It’s hard to say which Neil found more engaging, the sex act Mantis had engaged in with our friend in maintenance or the old footage he was watching now.
He managed to tear his eyes away from the screen to look at me with his huge wet eyes “What’s wrong with it?”
I gestured magnanimously “There’s nothing wrong Neil, this is what media used to look like. Flatscreen they called it. It’s media in the form of two dimensional images with unidirectional sound. That’s all they had. You’re watching a movie, that’s what they used to call sims, they weren’t simulations yet, called Terminal Force Three. I’m sure you recognize Ela, she’s playing the lead role. She was an actresses before she was cryogenically frozen, which is what they used to call simsense objects, they were real people. It’s hard to explain but it’s like we’re talking now only it was recorded to be watched for entertainment.”
His upper lip peeled back in a strange way as he watched “Is this good? Did people like this?”
I shrugged “Probably, it was cutting edge tech back then.”
He looked at me with a hollow expression “And then they froze her so they could clone her?”
I stifled a sigh, it’s not Neil’s fault that he doesn’t know anything about anything “No, they didn’t know how to clone people when she was frozen Neil, we’re not even sure how they knew how to freeze her, nothing in the archives indicates they should have been able to do that. This was all just was a happy accident. A drone found her and others in an underground facility and some exec came up with the idea of using them for clones.”
His eyes were so wide I thought they would fall out of his head “For more employees?”
I shook my head “No Neil, the clones aren’t employees, they’re a commodity. You and I and everyone else born in the last fifty years has genetic damage due to radiation exposure and a variety of other environmental factors. Without various injections and nanos and aerosol medicines that we received in Alpha Complex we’d be riddled with malignant growths and a plethora of other health issues. Even with all that treatment we can’t live forever. We can’t, but the executives can if they want to, or at least for a long time, by replacing their organs and tissues with that from these clones. They were frozen before the environment factors we deal with existed. People had the idea a long time ago, they tried replacing their organs with those from animals and sometimes from other people, but they didn’t have the technology to make it work. The only thing you can’t replace is the brain and the upper spinal cord, other than that the executives can swap in new parts whatever they need.”
He was surprisingly calm about it “So they kill the clones and harvest their organs?”
I nodded, trying to look somber “Yeah they do Neil. Or they did, because we’re going to stop them.”
He gestured dubiously at the ridiculous thing playing on the screen “With this?”
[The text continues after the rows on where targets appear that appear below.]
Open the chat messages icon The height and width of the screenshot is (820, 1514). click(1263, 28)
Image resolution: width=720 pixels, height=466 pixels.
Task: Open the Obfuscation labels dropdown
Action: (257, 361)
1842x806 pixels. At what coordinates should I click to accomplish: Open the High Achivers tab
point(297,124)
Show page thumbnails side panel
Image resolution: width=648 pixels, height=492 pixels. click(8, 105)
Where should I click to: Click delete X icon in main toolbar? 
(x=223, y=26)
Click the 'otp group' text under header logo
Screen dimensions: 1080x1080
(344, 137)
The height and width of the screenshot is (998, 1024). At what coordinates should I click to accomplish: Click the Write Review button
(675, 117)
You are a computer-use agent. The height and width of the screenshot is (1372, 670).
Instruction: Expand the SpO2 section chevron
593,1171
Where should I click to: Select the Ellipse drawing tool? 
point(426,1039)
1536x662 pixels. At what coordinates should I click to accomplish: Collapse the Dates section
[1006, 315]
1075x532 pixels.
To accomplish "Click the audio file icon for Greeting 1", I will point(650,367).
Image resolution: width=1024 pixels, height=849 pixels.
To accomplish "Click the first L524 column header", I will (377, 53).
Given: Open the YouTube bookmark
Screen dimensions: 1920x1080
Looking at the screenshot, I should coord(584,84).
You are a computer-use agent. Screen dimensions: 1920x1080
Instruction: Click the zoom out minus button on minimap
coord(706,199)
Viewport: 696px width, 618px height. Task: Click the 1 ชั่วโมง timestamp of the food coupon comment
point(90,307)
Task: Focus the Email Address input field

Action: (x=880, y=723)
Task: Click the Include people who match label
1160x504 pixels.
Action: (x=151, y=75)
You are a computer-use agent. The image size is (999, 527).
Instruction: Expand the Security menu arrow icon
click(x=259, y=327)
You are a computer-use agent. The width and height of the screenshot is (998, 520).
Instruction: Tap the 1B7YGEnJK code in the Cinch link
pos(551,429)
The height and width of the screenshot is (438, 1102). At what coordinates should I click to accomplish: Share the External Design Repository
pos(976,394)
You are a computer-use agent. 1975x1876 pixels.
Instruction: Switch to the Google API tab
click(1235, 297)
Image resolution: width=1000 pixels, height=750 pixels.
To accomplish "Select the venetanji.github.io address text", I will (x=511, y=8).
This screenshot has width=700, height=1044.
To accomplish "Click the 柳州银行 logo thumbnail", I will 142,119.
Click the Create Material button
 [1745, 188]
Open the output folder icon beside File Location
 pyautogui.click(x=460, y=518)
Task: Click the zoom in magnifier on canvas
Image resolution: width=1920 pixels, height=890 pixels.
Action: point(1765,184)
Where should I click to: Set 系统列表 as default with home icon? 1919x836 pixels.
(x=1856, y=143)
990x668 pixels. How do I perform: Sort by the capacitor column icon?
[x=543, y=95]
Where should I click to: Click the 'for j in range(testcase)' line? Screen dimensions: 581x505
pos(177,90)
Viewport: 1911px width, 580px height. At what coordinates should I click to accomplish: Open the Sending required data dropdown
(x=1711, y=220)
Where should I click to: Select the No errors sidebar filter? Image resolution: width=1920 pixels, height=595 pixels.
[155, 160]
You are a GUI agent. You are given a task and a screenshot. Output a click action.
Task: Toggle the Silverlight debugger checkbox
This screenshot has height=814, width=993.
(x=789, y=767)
I couldn’t help by laugh, a genuine laugh, because our plan is crazy “Yeah Neil, it’s strange I know. The clone farmers feed information into the synapses of the clones as they sleep so their brains will develop but it’s random information, it doesn’t actually teach them anything, they can’t even speak. We tried using targeted programs, linguasofts for instance, so we could train the clones in specific things but it never worked very well. The human brain is a real beast to work with. What we found is that what works best when you can feed them a datastream that actually has them in it. We’ve had some success in making sims of the clones to use as teachingsofts but we don’t have the resources to make it viable. That’s why this is a fucking planetary alignment Neil. You found a clone farm made up of tissue from a woman who has fifty hours of old footage of her being heroic, or at least violent, or at least talking and understanding what’s going on. This is our best chance to really break one of the places open.”
He gestured again “But this isn’t real? It’s just pictures.”
“It’s real enough Neil. Trust me, it’s going to work. You’re right, this crap won’t teach her to actually be a rebel leader or how to splice or rig explosives anything you see her pretend to be doing, but it will make her a functional person with at least the idea of what those things are. It’ll work Neil. We just need the code.”
He looked around again, dubious “And you can slice in and implant this data from here?”
I tried my best not to grimace “No, we can’t do it from here, I don’t want to lie to you Neil, in order to do this we have to go outside, that’s why . . .”
He spun around and kind of moved into a corner with his arms crossed “No, no, take me back to Apartment now. I want no part of this.”
I made eye contact with Ferret, she was the one who was supposed to smooth talk this moron “It’s not like you think Neil. We’re going out in a mining pod, we’ll be completely safe. You see that’s why we’re here. This is a maintenance hatch that goes outside, because some people are supposed to go outside, they do it all the time.” I turned to the man in the red jumpsuit. “Right?”
His look back told me that his ‘pep talk’ was going to cost us extra “Oh sure, I go out there all the time, it’s not a big deal. As long as you stay in the pod it’s perfectly safe.”